だが、やはりD&Bで注目すべきは"皇家師姐シリーズ"だろう。通算7作も製作されたこのシリーズは、香港映画に"女闘美アクション"という新たな風を呼び寄せた。本作はその先駆けとも言える存在で"皇家師姐シリーズ"の記念すべき第1弾。そして楊紫瓊(ミシェール・ヨー)がアクション女優として第一歩を踏み出した作品であり、"白人女ドラゴン"シンシア・ラスロックが香港映画に殴り込みをした最初の作品…つまりは本作、色々と注目すべき点の多い重要な一本ということである。

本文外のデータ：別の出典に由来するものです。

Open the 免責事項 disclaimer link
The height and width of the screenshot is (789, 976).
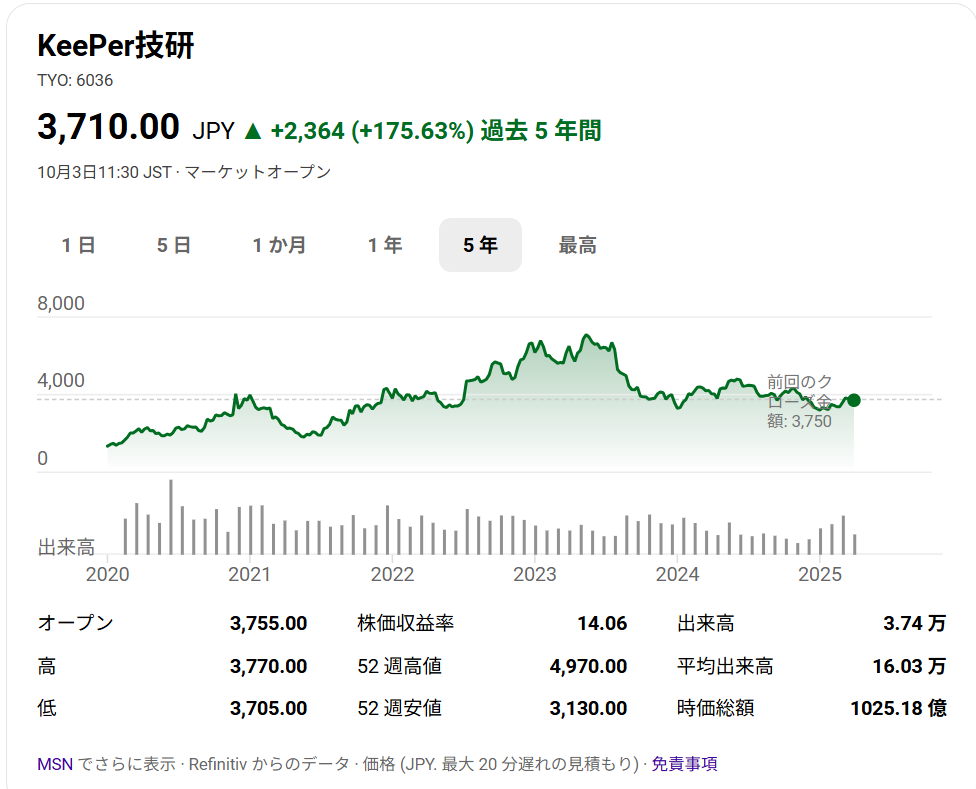(684, 764)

話としては田俊(ジェームス・ティエン)組織の悪事の証拠が記されたマイクロフィルムを巡り、刑事の楊紫瓊&シンシア・ラスロックが、岑建勲(ジョン・シャム)らコソドロを巻き込んでの大事件が勃発する…というもの。
とにかく本作はアクションが凄まじく、クライマックスの田俊邸での大乱闘はわざわざ痛そうな落ち方をしたり、楊紫瓊もさることながらシンシアもまた凄いアクションで、楊紫瓊VS鍾發(チュン・ファット)とシンシアVS狄威(ディック・ウェイ)も二重丸の出来だ。
しかし本作で一番いただけなかったのは最後のオチである。普通に田俊を逮捕し、フィルムも無事戻ってきて終わりで良かったはずなのに、どうしてあんなにブラックで回りくどい終わり方にしてしまったのか凄い疑問だ(あれでは間違いなく孟海はタダでは済まない)。今まで色々と評価するような書き方をしていてアレだが、個人的に私はD&Bの"暗い"作風があまり好きではないのだ。

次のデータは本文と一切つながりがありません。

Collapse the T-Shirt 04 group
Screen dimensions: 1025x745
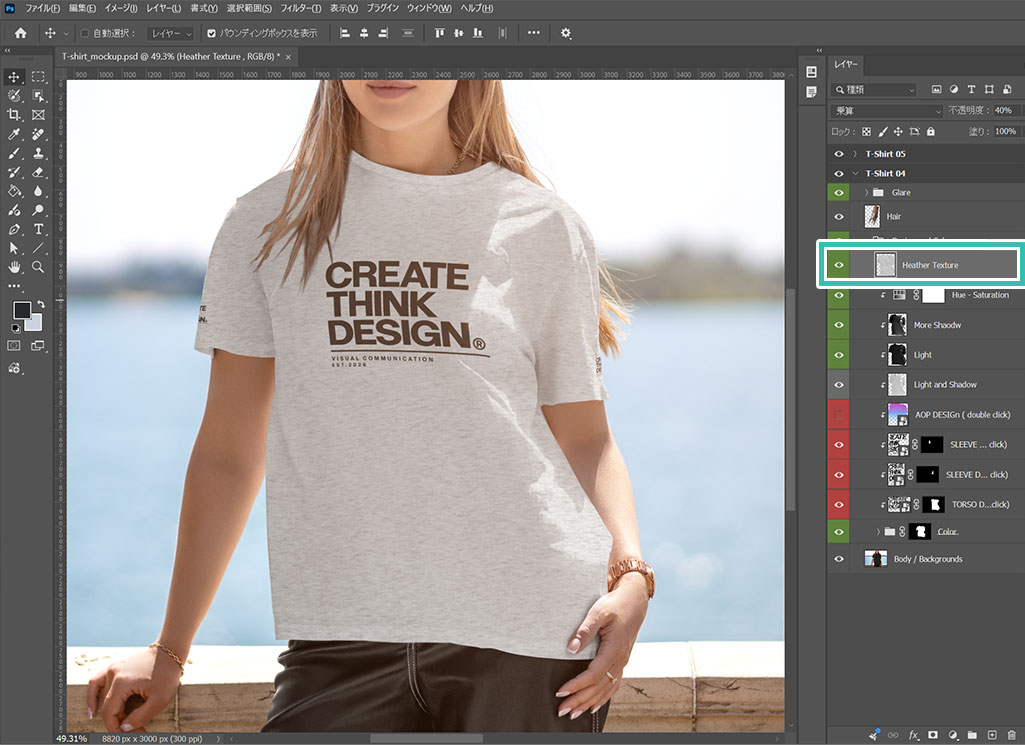pyautogui.click(x=854, y=173)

先に挙げた作品でも、『ファイヤー・ドラゴン』ではブランドンが恋人を殺され警察に自首するし、"皇家師姐シリーズ"全体を見てもスッキリとした終わりをしている作品がない。ハッキリ言うと、D&B作品には"爽快感"が欠けている気がするのである(少ない例外では痛快アクションの『チャイニーズ・ウォリアーズ』などがある)。まぁ、これは好みの問題なのかもしれないが…。
ちなみに本作を皮切りに香港映画界でこの手の作品がいくつも作られていくことになる。ジャッキーは福星シリーズで胡慧中(シベール・フー)が演じたキャラのスピンオフ作品である『レディ・スクワッド』シリーズを制作し、『天使行動』『群狼大戦』などといった佳作も登場してくる。のちに古装片ブームの影に隠れてしまうのが惜しいが、こんなブームもあったということでひとつ…。